DOCUMENTO
Il termine cassina e la designazione della cascina a corte
Fonte:  Paola Sereno,Una trasformazione dell'insediamento rurale in età moderna: l'origine della dimora "a corte" in Piemonte
http://192.167.112.135/NewPages/TESTIAM/am80/14.pdf

L'articolazione del termine "cassina"

Nelle fonti storiche il termine "cassina" - quasi omogeneamente diffuso per indicare l'insediamento rurale sparso tipico della pianura piemontese - include in realtà molte tipologie di dimore rurali,  che rispecchiano le differenze anche notevoli nelle forme abitative.  Nell'età moderna i tipi di insediamento conservano, nelle zone di montagna un ricco livello lessicale di designazione, mentre per la pianura il termine cassina si alterna talvolta con grangia e più raramente con tetti ( termine impiegato soprattutto in toponomastica ). L'abbondanza di documenti descrittivi e cartografici non aiuta tuttavia i a definire chiaramente in modo attendibile e preciso le forme insediative rurali sparse.
 

Diffusione della cascina a corte nell'area della pianura padana
 http://www.bibliolab.it/casa/cartacase.htm
 


Dapprima cassina non è sufficente a definire una struttura abitativa e produttiva; infatti si deve ricorrere all'espressione "casa et cassina", connotando il termine solo per la parte funzionale dell'edificio rurale. In breve tuttavia cassina si sovrappone anche a casa e passa a designare l'intera dimora rurale.
 Nella sua polisemia cassina poteva essere intesa come dimora rurale riferita alla struttura abitativa e produttiva con concezione esclusivamente economico-funzionale. Viene in questo senso spiegata come "casa de massaro" cioècome unità di lavoro che corrisponde ad una unità familiare.

Nella prima metà del XVII secolo cassina sostituirà la parola massaria ( la dimora del lavoratore ). L'abitato sparso prendeva una denominazione non dalla sua forma bensì da una distinzione tra "costruito" e "coltivato". Cassina viene  a designare l'intero podere con la sua dotazione di terre.  Il termine è dunque polisemico e del tutto adattabile a svariati impieghi.

CONSEGNE DELL'ESERCIZIO
1 > Secondo il documento, quale parola viene sostituita da cassina nella prima metà del XVII secolo?
2 > Riscrivi il passo del documento che inizia con le parole "Diffusione della cascina" e si chiude con "l'intera dimora rurale.", mettendo "fabbricato rurale" al posto di "edificio rurale".
3 > Traduci in inglese questa frase del documento: "Il termine è dunque polisemico e del tutto adattabile a svariati impieghi."

SEZIONE DATI
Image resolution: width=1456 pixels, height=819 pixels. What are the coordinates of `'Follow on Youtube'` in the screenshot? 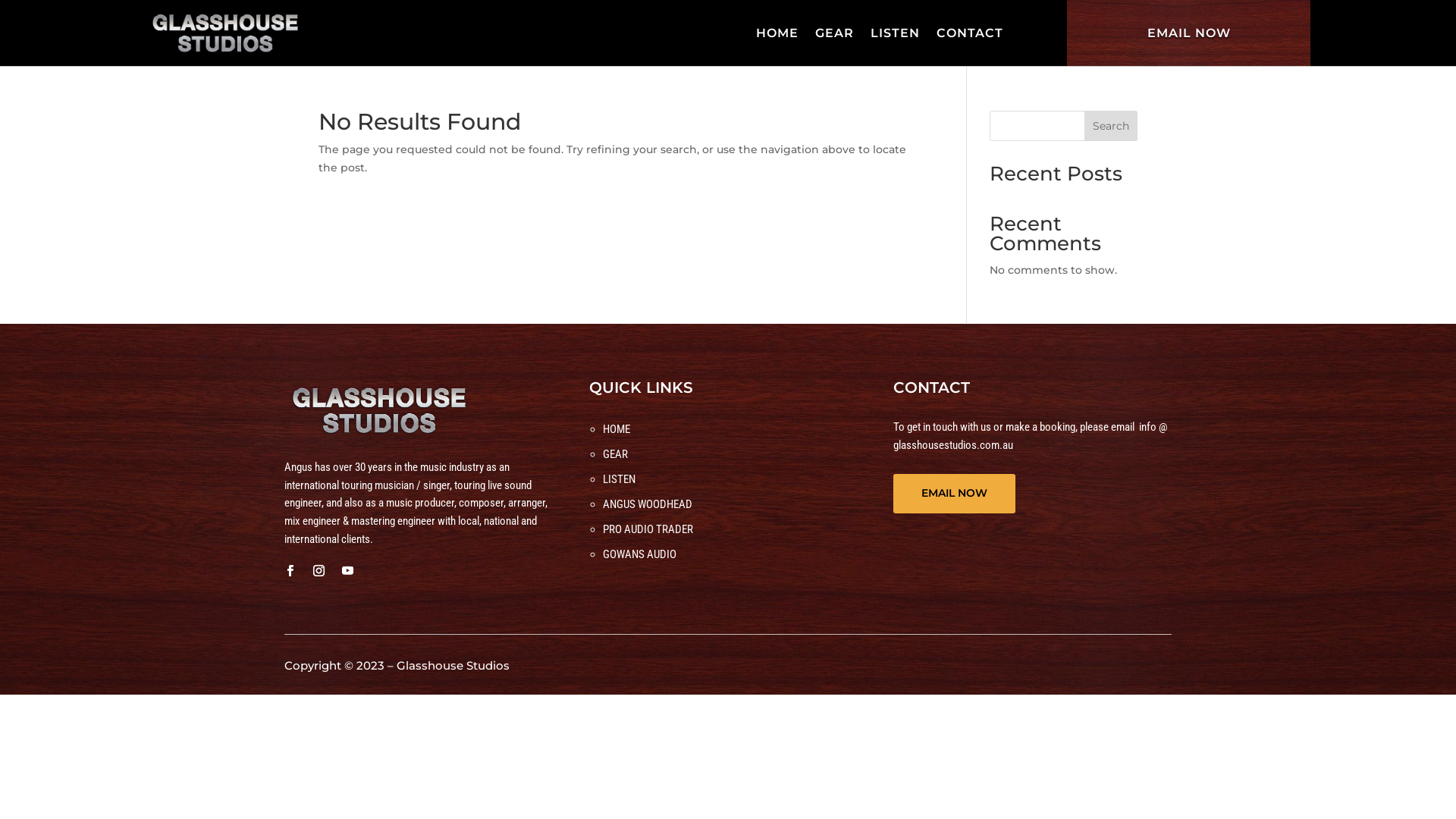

RISPOSTE PER CONSEGNA
1 > La parola massaria, cioè la dimora del lavoratore.

2 >
Diffusione della cascina a corte nell'area della pianura padana
 http://www.bibliolab.it/casa/cartacase.htm
 


Dapprima cassina non è sufficente a definire una struttura abitativa e produttiva; infatti si deve ricorrere all'espressione "casa et cassina", connotando il termine solo per la parte funzionale dell'fabbricato rurale. In breve tuttavia cassina si sovrappone anche a casa e passa a designare l'intera dimora rurale.

3 > The term is therefore polysemous and entirely adaptable to a wide variety of uses.